Impact of dual antiplatelet therapy with adjusted-dose prasugrel on mid-term vascular response in patients undergoing elective percutaneous coronary intervention with everolimus-eluting stents.

The impact of dual antiplatelet therapy (DAPT) with adjusted-dose (3.75 mg/day) prasugrel for Japanese patients has not been fully investigated in terms of local arterial healing following the elective percutaneous coronary intervention (PCI). The ROUTE-01 elective study was a prospective, 12-center and single-arm registry that enrolled 123 patients who underwent elective PCI with everolimus-eluting stents (EESs) under DAPT with a combination of adjusted-dose prasugrel and aspirin.
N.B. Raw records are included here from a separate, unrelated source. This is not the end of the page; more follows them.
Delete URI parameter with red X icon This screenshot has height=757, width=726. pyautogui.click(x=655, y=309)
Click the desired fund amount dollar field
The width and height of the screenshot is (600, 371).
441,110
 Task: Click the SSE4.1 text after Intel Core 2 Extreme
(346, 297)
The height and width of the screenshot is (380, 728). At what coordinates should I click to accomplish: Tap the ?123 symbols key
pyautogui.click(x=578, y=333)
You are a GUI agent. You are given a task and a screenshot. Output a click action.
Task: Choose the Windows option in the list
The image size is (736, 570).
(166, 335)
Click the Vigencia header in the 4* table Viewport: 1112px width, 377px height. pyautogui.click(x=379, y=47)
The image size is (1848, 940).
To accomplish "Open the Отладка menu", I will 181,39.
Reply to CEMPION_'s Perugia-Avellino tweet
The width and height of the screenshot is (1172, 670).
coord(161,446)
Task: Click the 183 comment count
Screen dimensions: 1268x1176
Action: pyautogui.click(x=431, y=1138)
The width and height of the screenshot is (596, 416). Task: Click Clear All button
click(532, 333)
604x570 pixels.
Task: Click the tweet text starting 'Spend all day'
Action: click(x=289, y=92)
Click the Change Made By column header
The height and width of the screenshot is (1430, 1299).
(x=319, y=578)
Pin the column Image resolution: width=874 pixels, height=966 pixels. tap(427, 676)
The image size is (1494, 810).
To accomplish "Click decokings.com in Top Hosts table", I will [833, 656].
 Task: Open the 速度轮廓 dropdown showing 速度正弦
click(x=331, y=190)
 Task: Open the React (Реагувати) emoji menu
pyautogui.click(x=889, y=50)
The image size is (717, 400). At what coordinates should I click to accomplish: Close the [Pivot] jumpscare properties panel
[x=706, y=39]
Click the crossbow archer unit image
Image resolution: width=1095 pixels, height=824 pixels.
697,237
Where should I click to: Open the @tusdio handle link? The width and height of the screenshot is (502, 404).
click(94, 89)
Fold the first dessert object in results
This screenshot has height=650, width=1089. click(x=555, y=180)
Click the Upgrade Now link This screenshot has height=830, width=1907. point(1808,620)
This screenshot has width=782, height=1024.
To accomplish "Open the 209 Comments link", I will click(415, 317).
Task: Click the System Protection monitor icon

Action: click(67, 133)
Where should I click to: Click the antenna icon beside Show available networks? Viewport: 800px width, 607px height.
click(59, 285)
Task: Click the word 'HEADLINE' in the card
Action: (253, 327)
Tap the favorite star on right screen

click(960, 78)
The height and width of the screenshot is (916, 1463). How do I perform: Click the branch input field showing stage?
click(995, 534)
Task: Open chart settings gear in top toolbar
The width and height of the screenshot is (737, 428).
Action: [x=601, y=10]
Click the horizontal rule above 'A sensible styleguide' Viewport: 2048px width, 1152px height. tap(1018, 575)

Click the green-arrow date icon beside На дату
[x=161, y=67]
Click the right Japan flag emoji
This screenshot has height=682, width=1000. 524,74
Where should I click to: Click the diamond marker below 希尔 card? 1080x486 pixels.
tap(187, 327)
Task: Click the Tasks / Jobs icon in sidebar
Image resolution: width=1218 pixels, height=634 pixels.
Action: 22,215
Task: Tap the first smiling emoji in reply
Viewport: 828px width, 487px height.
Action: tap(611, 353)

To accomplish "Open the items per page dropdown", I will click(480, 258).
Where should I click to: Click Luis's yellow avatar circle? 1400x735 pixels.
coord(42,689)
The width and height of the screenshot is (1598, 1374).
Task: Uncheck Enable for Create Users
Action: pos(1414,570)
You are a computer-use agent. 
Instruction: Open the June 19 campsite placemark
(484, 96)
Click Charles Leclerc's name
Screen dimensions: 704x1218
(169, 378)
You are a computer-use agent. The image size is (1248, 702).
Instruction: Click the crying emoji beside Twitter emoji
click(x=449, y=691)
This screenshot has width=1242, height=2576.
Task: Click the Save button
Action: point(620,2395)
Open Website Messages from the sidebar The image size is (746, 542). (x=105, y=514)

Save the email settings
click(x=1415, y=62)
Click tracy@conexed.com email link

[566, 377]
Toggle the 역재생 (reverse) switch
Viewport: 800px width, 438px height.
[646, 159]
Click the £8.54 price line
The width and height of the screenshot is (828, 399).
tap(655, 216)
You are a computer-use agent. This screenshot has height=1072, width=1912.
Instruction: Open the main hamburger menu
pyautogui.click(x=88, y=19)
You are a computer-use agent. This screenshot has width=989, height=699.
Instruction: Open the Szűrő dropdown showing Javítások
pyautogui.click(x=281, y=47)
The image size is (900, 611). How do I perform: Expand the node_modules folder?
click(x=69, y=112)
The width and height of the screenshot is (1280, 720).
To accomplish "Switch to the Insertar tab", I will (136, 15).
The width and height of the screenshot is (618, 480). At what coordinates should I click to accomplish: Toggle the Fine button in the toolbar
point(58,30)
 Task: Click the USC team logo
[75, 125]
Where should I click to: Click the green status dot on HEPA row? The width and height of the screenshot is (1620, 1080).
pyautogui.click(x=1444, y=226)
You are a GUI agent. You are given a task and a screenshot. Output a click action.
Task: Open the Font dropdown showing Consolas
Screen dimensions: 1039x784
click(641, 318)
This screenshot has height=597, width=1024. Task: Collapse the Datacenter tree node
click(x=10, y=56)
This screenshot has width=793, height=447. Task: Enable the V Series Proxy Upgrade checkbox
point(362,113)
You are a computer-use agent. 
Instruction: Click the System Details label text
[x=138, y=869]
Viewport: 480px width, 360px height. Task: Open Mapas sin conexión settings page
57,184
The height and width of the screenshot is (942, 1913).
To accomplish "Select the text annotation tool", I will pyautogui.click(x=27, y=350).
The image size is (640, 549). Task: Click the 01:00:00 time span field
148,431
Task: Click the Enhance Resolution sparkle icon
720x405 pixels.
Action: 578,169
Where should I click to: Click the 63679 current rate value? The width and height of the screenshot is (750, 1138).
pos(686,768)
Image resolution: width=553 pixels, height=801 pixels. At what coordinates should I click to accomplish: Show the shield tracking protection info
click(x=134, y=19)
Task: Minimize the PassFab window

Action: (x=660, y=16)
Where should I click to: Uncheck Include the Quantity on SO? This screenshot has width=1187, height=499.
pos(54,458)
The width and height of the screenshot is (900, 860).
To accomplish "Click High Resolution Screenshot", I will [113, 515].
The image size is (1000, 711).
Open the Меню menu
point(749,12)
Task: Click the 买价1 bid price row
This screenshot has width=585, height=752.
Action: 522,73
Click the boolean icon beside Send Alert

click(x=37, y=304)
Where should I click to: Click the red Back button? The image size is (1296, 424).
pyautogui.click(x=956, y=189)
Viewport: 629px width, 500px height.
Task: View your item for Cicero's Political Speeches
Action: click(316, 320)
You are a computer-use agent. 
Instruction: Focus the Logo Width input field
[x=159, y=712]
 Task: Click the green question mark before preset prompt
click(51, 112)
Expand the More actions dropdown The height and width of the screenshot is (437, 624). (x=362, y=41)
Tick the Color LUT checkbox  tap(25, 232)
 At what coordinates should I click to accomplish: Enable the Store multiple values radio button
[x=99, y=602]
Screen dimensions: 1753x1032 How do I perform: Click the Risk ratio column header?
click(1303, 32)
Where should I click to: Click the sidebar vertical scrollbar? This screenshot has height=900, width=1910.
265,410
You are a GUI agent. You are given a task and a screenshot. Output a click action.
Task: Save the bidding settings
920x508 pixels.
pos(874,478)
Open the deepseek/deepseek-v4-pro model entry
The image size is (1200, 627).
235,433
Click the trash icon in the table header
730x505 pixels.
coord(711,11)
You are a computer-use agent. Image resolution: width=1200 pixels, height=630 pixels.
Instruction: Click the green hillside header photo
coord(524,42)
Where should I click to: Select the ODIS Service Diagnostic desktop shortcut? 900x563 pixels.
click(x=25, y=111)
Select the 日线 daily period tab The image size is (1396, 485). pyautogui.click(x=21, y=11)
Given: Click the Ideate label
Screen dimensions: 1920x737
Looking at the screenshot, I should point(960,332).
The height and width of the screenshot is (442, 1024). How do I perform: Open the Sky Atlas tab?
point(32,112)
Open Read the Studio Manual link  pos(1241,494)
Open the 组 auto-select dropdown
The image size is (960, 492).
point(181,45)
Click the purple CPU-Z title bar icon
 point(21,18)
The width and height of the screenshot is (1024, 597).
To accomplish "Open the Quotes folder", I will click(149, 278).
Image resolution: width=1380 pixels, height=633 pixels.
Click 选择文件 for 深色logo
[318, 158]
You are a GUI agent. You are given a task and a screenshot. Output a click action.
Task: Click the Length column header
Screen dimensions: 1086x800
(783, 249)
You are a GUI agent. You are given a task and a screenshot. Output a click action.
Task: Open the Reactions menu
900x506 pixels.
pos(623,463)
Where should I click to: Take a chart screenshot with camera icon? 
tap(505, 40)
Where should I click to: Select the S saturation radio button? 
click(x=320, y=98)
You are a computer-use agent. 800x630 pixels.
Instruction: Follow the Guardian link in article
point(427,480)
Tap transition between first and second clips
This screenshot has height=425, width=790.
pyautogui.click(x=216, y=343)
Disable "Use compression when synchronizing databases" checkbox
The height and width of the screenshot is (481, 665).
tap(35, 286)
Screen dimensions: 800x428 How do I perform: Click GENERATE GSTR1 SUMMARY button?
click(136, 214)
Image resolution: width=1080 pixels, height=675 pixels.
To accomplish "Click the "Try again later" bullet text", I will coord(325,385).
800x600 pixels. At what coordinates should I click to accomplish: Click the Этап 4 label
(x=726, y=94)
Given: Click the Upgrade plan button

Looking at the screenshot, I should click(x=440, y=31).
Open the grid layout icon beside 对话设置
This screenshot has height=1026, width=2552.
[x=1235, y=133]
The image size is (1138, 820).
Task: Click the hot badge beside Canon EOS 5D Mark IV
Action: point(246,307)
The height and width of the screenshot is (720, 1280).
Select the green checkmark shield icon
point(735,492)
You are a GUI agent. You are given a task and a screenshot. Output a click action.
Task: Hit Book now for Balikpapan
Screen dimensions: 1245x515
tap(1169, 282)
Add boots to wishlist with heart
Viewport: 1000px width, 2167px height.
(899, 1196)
Serial optical coherence tomography (OCT) was performed at the index PCI and 9-month follow-up to assess the relationship between in-stent thorombus (IST) and residual platelet reactivity measuring platelet reactivity unit (PRU). The patients were classified as extensive, intermediate, and poor metabolizers by cytochrome P450 2C19 (CYP2C19) loss-of-function polymorphisms. The prevalence of IST was 9.0% by 9-month OCT, with no difference amongst the three groups (p = 0.886). The incidences of malapposed and uncovered struts were not different among the groups. PRU was not statistically different among the groups. In multivariate logistic regression analysis, the independent predictor for IST on 9-month OCT was irregular protrusion (odds ratio = 8.952, p = 0.037) on post-PCI OCT, not CYP2C19 loss-of-function polymorphisms. An adequate anti-thrombotic effect with an acceptable incidence of IST was observed irrespective of CYP2C19 loss-of-function polymorphisms. Our data suggests that adjusted-dose prasugrel and aspirin is a feasible treatment option in Japanese patients treated with EESs in elective PCI.